Data for this exercise section start

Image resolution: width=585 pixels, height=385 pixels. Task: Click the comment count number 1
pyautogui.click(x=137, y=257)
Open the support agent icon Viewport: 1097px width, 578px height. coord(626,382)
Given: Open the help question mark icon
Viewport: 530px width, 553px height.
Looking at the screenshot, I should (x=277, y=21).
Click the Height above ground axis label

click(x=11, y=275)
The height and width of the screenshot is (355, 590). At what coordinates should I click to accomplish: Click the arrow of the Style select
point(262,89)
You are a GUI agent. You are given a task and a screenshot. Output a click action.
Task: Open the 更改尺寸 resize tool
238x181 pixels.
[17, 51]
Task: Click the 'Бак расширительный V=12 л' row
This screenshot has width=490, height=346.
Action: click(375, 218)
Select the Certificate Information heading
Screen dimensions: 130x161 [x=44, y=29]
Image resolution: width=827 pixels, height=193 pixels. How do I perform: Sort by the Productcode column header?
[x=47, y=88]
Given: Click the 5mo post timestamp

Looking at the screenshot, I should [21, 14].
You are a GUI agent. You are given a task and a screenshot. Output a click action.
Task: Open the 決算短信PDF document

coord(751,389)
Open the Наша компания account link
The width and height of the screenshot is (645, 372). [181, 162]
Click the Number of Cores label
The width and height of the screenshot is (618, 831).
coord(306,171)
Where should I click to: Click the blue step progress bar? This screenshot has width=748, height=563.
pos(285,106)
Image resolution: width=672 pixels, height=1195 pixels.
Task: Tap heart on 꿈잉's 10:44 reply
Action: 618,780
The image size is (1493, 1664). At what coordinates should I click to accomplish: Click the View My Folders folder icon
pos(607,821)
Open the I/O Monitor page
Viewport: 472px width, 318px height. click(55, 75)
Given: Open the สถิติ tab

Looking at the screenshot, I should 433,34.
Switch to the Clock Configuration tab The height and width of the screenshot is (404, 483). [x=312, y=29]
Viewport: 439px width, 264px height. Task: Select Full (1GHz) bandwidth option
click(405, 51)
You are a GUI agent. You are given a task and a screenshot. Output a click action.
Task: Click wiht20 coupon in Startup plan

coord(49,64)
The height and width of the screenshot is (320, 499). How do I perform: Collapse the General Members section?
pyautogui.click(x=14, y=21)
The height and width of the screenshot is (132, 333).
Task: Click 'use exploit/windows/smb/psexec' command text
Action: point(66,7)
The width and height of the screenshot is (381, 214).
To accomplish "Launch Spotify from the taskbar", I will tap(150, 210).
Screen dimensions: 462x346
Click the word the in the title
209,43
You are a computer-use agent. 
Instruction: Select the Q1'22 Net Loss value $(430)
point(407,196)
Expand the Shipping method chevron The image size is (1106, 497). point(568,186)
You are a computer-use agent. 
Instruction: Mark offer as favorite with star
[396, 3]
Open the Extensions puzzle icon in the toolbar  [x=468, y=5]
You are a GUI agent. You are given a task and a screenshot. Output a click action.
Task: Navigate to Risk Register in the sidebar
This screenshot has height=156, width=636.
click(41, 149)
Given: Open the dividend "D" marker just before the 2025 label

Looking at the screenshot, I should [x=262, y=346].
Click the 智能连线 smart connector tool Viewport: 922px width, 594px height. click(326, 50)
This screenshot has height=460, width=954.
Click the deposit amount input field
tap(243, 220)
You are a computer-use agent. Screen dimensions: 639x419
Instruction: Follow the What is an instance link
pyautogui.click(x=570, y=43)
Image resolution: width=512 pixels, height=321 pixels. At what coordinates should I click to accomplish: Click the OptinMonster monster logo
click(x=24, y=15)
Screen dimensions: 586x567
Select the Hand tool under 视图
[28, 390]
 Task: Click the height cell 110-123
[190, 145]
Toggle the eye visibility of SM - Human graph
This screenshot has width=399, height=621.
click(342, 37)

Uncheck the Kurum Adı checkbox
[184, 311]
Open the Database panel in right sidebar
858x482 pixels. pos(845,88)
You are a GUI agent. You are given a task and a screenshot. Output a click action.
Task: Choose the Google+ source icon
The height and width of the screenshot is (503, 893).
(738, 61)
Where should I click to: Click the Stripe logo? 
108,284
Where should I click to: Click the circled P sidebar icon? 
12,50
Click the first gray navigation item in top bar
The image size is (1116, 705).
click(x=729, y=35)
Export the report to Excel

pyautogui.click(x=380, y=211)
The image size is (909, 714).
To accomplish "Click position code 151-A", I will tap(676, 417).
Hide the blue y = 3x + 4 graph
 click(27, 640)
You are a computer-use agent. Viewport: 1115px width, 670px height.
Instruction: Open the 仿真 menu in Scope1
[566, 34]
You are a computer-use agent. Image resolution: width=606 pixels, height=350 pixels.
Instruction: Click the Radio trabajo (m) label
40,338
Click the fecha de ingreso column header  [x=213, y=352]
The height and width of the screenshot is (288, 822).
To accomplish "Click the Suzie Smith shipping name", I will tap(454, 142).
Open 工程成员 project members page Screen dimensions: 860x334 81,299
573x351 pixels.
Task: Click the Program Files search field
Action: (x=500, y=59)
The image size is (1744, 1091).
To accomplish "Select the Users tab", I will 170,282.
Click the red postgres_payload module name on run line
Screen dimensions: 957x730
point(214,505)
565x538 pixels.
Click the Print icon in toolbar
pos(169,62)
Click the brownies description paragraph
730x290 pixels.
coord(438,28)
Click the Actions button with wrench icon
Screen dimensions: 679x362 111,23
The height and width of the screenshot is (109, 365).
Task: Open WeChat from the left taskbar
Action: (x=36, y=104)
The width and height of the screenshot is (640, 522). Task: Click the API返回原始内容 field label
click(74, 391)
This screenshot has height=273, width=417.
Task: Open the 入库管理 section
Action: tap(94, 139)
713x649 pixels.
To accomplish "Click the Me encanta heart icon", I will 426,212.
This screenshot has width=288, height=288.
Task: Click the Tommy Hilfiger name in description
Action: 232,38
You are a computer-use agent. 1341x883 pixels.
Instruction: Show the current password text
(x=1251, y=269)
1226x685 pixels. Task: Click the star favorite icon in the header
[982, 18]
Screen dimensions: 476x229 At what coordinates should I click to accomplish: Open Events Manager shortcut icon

Data for this exercise section end

Every record must appear in the answer exactly as it appears above.

# Exercise response:
Image resolution: width=585 pixels, height=385 pixels. Task: Click the comment count number 1
pyautogui.click(x=137, y=257)
Open the support agent icon Viewport: 1097px width, 578px height. coord(626,382)
Given: Open the help question mark icon
Viewport: 530px width, 553px height.
Looking at the screenshot, I should (x=277, y=21).
Click the Height above ground axis label

click(x=11, y=275)
The height and width of the screenshot is (355, 590). At what coordinates should I click to accomplish: Click the arrow of the Style select
point(262,89)
You are a GUI agent. You are given a task and a screenshot. Output a click action.
Task: Open the 更改尺寸 resize tool
238x181 pixels.
[17, 51]
Task: Click the 'Бак расширительный V=12 л' row
This screenshot has width=490, height=346.
Action: click(375, 218)
Select the Certificate Information heading
Screen dimensions: 130x161 [x=44, y=29]
Image resolution: width=827 pixels, height=193 pixels. How do I perform: Sort by the Productcode column header?
[x=47, y=88]
Given: Click the 5mo post timestamp

Looking at the screenshot, I should [21, 14].
You are a GUI agent. You are given a task and a screenshot. Output a click action.
Task: Open the 決算短信PDF document

coord(751,389)
Open the Наша компания account link
The width and height of the screenshot is (645, 372). [181, 162]
Click the Number of Cores label
The width and height of the screenshot is (618, 831).
coord(306,171)
Where should I click to: Click the blue step progress bar? This screenshot has width=748, height=563.
pos(285,106)
Image resolution: width=672 pixels, height=1195 pixels.
Task: Tap heart on 꿈잉's 10:44 reply
Action: 618,780
The image size is (1493, 1664). At what coordinates should I click to accomplish: Click the View My Folders folder icon
pos(607,821)
Open the I/O Monitor page
Viewport: 472px width, 318px height. click(55, 75)
Given: Open the สถิติ tab

Looking at the screenshot, I should 433,34.
Switch to the Clock Configuration tab The height and width of the screenshot is (404, 483). [x=312, y=29]
Viewport: 439px width, 264px height. Task: Select Full (1GHz) bandwidth option
click(405, 51)
You are a GUI agent. You are given a task and a screenshot. Output a click action.
Task: Click wiht20 coupon in Startup plan

coord(49,64)
The height and width of the screenshot is (320, 499). How do I perform: Collapse the General Members section?
pyautogui.click(x=14, y=21)
The height and width of the screenshot is (132, 333).
Task: Click 'use exploit/windows/smb/psexec' command text
Action: point(66,7)
The width and height of the screenshot is (381, 214).
To accomplish "Launch Spotify from the taskbar", I will tap(150, 210).
Screen dimensions: 462x346
Click the word the in the title
209,43
You are a computer-use agent. 
Instruction: Select the Q1'22 Net Loss value $(430)
point(407,196)
Expand the Shipping method chevron The image size is (1106, 497). point(568,186)
You are a computer-use agent. 
Instruction: Mark offer as favorite with star
[396, 3]
Open the Extensions puzzle icon in the toolbar  [x=468, y=5]
You are a GUI agent. You are given a task and a screenshot. Output a click action.
Task: Navigate to Risk Register in the sidebar
This screenshot has height=156, width=636.
click(41, 149)
Given: Open the dividend "D" marker just before the 2025 label

Looking at the screenshot, I should [x=262, y=346].
Click the 智能连线 smart connector tool Viewport: 922px width, 594px height. click(326, 50)
This screenshot has height=460, width=954.
Click the deposit amount input field
tap(243, 220)
You are a computer-use agent. Screen dimensions: 639x419
Instruction: Follow the What is an instance link
pyautogui.click(x=570, y=43)
Image resolution: width=512 pixels, height=321 pixels. At what coordinates should I click to accomplish: Click the OptinMonster monster logo
click(x=24, y=15)
Screen dimensions: 586x567
Select the Hand tool under 视图
[28, 390]
 Task: Click the height cell 110-123
[190, 145]
Toggle the eye visibility of SM - Human graph
This screenshot has width=399, height=621.
click(342, 37)

Uncheck the Kurum Adı checkbox
[184, 311]
Open the Database panel in right sidebar
858x482 pixels. pos(845,88)
You are a GUI agent. You are given a task and a screenshot. Output a click action.
Task: Choose the Google+ source icon
The height and width of the screenshot is (503, 893).
(738, 61)
Where should I click to: Click the Stripe logo? 
108,284
Where should I click to: Click the circled P sidebar icon? 
12,50
Click the first gray navigation item in top bar
The image size is (1116, 705).
click(x=729, y=35)
Export the report to Excel

pyautogui.click(x=380, y=211)
The image size is (909, 714).
To accomplish "Click position code 151-A", I will tap(676, 417).
Hide the blue y = 3x + 4 graph
 click(27, 640)
You are a computer-use agent. Viewport: 1115px width, 670px height.
Instruction: Open the 仿真 menu in Scope1
[566, 34]
You are a computer-use agent. Image resolution: width=606 pixels, height=350 pixels.
Instruction: Click the Radio trabajo (m) label
40,338
Click the fecha de ingreso column header  [x=213, y=352]
The height and width of the screenshot is (288, 822).
To accomplish "Click the Suzie Smith shipping name", I will tap(454, 142).
Open 工程成员 project members page Screen dimensions: 860x334 81,299
573x351 pixels.
Task: Click the Program Files search field
Action: (x=500, y=59)
The image size is (1744, 1091).
To accomplish "Select the Users tab", I will 170,282.
Click the red postgres_payload module name on run line
Screen dimensions: 957x730
point(214,505)
565x538 pixels.
Click the Print icon in toolbar
pos(169,62)
Click the brownies description paragraph
730x290 pixels.
coord(438,28)
Click the Actions button with wrench icon
Screen dimensions: 679x362 111,23
The height and width of the screenshot is (109, 365).
Task: Open WeChat from the left taskbar
Action: (x=36, y=104)
The width and height of the screenshot is (640, 522). Task: Click the API返回原始内容 field label
click(74, 391)
This screenshot has height=273, width=417.
Task: Open the 入库管理 section
Action: tap(94, 139)
713x649 pixels.
To accomplish "Click the Me encanta heart icon", I will 426,212.
This screenshot has width=288, height=288.
Task: Click the Tommy Hilfiger name in description
Action: 232,38
You are a computer-use agent. 1341x883 pixels.
Instruction: Show the current password text
(x=1251, y=269)
1226x685 pixels. Task: Click the star favorite icon in the header
[982, 18]
Screen dimensions: 476x229 At what coordinates should I click to accomplish: Open Events Manager shortcut icon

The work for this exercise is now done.